_Document text_
◇ ◇ ◇

[CRIU] CRIU release schedule proposal
Serge Hallyn
serge.hallyn at ubuntu.com
Tue Sep 2 06:52:00 PDT 2014
Quoting Kir Kolyshkin (kir at openvz.org):
> Pavel,
>
> You asked me to share my view on how to produce CRIU releases.
>
> Basically there can be two strategies: feature-driven and time-driven.
> Most software projects that don't do a lot of planning make feature-driven
> releases, and it seems natural and logical. But there are a few bad things
> about it, which can be brought down to these two things:
>
> 1. Next release time is not predictable by users. It can happen in a week,
> in a month, or in a year.
>
> 2. A release can be delayed for a long time because a new feature
> might seem not polished enough.
>
> CRIU release process was free of such deficiencies because its releases
> were tied to appropriate kernel releases adding new features needed
> for CRIU.

◇ ◇ ◇

_Data block_
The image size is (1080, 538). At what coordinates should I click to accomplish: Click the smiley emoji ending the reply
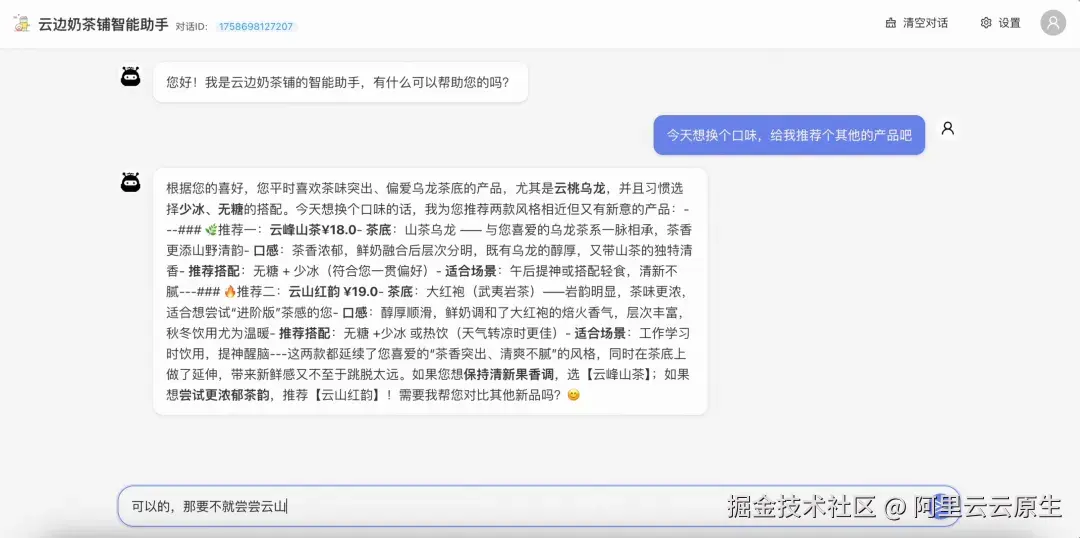[573, 395]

◇ ◇ ◇

_Request 1_
In the CRIU release schedule email:
(a) On what date was the message sent?
(b) What two release strategies does Kir Kolyshkin name?
(c) What were CRIU releases tied to?
_Request 2_
Can you carry the CRIU release schedule email forward from the point where it stops?
The lines above are separate material, unrelated to the CRIU release schedule email.

_Answer 1_
(a) Tue Sep 2, 2014.
(b) Feature-driven and time-driven.
(c) Appropriate kernel releases that added new features needed for CRIU.

_Answer 2_
>
> As this is no longer the case, there's no reason to be tied to
> kernel releases,
> but there is a need to have some other scheme.
>
> My simple suggestion is to target for 3-4 releases a year, in other words,
> having a "relaxed quarterly" release schedule -- plan for a release each 3
> months, but it's OK if a release will be delayed by up to a month.
>
> Another thing I'd like to add. From my experience, rc releases make little
> sense, as no one uses those. What makes sense is hotfixes -- once you
> made a release, you should be ready to fix regressions and critical bugs
> quickly, and to release a hot fix update within days if needed. Again,
> nothing new here, this is essentially a model used by the Linux kernel
> (although you don't have to support older releases for now, I guess,
> just a latest one).
>
> Hope that makes sense.
Hi,
I'm not a project manager, so you might want to ignore my input, but
I've been around the block, and I've been very positively impressed by
the Ubuntu release process, so wanted to just provide a slight
alternative: As you said, 3-4 releases a year, but with very strict (to
the day) deadlines. For a period of time before the release, a feature
freeze. For a maybe a week before the release, a complete freeze for
all but critical bug-fixes. Then as you say, after release take a few
hot fix updates (only) to the release, while opening up to the new
development release.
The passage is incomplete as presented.